Cytoplasmic proteins, association with phospholipid vesicles and its dependency on cholesterol.

Abstract

Since the plasticity of the plasma membrane is correlated with changes in its dynamic behavior and biological functions, the content of cholesterol in this membrane is thought to have an important role in the regulation of cell metabolism. The research reported here was done to clarify the role of cholesterol in the interaction of the innersurface of plasma membrane with cytoplasmic proteins in relation to the regulatory mechanism of signal transduction. Many cytoplasmic proteins of EATC or rat liver cells were found to associate with DPPC liposomes and they induced a transient increase in membrane permeability at the phase transition temperature of the liposomal lipid. The association and the permeability increase were inhibited by the introduction of cholesterol into DPPC liposomes, and the sensitivity of individual proteins to the action of cholesterol differed. F-actin, but not G-actin, associated selectively with the liposomes.

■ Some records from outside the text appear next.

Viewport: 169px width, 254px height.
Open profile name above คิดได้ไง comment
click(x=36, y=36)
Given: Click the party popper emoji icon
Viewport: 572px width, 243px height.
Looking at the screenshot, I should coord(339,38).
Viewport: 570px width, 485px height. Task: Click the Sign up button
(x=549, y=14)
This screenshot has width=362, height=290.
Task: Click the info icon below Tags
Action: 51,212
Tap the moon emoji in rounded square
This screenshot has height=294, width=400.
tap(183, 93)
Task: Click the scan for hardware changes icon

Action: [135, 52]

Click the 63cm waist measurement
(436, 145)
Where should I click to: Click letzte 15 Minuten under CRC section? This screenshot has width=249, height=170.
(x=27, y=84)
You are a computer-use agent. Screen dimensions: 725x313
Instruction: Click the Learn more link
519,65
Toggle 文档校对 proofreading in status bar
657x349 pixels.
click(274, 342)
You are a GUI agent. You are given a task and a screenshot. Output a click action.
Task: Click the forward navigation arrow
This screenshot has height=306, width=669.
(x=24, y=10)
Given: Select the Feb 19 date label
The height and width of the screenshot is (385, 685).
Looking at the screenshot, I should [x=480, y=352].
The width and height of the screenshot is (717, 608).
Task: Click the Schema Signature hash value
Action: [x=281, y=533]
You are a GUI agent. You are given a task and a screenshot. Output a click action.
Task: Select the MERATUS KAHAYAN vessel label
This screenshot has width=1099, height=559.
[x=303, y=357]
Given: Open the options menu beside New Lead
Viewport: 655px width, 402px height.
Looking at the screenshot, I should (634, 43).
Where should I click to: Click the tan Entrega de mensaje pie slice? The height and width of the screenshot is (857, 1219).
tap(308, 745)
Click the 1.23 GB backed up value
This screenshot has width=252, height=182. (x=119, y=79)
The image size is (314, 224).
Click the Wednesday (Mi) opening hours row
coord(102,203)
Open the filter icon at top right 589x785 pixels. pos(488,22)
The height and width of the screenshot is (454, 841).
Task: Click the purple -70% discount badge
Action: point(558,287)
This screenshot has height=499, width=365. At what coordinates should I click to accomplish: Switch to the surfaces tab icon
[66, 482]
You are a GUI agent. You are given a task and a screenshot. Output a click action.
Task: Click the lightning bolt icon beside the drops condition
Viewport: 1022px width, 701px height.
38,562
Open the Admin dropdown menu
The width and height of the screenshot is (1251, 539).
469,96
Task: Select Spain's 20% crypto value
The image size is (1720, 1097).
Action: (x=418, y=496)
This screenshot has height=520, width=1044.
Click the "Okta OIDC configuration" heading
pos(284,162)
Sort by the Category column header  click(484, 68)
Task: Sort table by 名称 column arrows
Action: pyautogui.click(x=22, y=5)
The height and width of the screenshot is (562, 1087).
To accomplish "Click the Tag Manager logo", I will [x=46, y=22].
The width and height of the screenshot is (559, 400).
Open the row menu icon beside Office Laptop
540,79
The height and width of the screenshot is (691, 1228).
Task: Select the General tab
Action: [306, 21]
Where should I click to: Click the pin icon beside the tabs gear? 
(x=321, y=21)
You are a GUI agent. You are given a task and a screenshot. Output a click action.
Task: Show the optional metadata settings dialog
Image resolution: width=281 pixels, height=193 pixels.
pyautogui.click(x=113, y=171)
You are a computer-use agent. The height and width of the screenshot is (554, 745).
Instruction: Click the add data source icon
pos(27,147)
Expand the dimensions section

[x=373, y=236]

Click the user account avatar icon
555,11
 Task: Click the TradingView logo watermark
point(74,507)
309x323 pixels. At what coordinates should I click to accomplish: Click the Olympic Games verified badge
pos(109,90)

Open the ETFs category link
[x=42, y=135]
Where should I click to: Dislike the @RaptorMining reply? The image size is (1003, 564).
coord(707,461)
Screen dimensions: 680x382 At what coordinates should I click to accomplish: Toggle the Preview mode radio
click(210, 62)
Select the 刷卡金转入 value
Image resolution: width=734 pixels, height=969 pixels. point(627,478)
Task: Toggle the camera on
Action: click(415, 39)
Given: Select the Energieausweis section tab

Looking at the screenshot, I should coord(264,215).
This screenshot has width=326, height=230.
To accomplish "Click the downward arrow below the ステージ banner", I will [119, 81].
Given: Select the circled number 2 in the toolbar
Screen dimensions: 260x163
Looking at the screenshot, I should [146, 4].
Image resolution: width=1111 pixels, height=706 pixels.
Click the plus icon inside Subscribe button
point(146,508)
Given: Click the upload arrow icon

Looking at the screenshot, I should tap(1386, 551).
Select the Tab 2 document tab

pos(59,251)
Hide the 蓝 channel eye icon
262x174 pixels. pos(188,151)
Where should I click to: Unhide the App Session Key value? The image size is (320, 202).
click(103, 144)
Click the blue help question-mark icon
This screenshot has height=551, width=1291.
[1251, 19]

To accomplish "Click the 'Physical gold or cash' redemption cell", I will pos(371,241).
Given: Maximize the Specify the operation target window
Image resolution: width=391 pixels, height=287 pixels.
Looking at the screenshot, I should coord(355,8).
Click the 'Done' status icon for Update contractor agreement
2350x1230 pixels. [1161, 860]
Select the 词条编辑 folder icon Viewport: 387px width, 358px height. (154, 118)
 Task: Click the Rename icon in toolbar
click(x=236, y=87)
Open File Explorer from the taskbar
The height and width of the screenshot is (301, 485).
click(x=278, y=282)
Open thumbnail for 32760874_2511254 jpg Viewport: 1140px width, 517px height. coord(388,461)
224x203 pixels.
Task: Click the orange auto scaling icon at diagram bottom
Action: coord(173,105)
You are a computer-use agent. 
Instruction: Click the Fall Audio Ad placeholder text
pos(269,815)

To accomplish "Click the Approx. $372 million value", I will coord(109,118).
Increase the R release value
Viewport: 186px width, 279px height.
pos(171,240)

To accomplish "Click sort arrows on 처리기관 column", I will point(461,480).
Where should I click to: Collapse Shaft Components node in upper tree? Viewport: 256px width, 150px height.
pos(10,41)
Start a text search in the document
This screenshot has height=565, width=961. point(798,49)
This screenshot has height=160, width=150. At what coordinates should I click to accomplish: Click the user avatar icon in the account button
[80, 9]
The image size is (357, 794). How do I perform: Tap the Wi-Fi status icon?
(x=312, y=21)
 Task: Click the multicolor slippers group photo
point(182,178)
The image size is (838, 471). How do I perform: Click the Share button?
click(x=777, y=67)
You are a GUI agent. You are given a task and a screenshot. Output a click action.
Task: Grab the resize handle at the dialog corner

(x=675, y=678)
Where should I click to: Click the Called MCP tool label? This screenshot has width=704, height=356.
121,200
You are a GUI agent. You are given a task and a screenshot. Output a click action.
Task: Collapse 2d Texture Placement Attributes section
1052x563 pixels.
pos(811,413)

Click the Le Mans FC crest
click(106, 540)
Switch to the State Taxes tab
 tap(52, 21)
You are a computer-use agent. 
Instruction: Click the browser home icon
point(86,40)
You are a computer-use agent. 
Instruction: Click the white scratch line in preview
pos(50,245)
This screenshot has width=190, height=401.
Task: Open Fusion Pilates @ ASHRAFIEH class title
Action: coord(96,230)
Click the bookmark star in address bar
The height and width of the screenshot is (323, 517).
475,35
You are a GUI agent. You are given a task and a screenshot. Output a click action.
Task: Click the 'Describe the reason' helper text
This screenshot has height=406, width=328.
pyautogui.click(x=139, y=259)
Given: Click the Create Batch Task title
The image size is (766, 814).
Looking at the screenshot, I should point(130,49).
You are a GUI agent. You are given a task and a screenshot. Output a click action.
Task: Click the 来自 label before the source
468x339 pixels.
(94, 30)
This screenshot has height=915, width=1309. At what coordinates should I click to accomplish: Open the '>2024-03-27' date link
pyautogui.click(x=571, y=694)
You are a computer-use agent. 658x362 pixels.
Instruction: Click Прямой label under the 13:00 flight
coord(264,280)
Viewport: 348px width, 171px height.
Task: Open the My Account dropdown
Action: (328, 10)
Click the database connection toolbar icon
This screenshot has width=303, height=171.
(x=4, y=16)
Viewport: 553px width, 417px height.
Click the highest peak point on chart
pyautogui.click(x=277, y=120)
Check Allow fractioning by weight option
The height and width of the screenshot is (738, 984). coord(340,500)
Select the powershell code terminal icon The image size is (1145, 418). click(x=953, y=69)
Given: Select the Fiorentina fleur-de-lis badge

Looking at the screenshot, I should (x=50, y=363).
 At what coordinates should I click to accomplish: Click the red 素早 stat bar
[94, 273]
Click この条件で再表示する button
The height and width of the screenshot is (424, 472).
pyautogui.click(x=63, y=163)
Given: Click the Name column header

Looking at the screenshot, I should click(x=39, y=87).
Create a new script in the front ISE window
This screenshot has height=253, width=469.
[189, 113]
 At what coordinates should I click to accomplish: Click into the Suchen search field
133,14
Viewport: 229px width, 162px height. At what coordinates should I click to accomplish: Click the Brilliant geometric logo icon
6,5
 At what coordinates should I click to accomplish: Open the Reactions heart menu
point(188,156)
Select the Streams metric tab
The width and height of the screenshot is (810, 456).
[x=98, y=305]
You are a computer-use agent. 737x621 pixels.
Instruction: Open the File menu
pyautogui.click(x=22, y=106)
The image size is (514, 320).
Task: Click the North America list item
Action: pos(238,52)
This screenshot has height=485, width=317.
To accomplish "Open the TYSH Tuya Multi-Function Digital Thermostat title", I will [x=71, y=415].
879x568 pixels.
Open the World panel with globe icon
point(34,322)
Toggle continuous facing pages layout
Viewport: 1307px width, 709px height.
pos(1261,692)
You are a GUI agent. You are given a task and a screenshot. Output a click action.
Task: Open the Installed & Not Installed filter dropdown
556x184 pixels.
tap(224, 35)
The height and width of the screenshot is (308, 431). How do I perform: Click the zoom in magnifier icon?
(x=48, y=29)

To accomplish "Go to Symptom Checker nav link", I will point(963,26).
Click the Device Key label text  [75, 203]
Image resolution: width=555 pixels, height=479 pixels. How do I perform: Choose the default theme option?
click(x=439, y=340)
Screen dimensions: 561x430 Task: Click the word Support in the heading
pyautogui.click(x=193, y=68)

Also, the main endothermic peak of the unilamellar DPPC liposomes was shifted from 37 degrees C to 43 degrees C by this protein association, evidence of transformation from a unito multilamellar structure. The introduction of cholesterol into the liposomal membrane caused a reduction in the energy content of the phase transition and in the inhibition of protein-membrane interaction. We concluded that the cholesterol in the plasma membrane contributes to the regulation of cell surface signal transduction.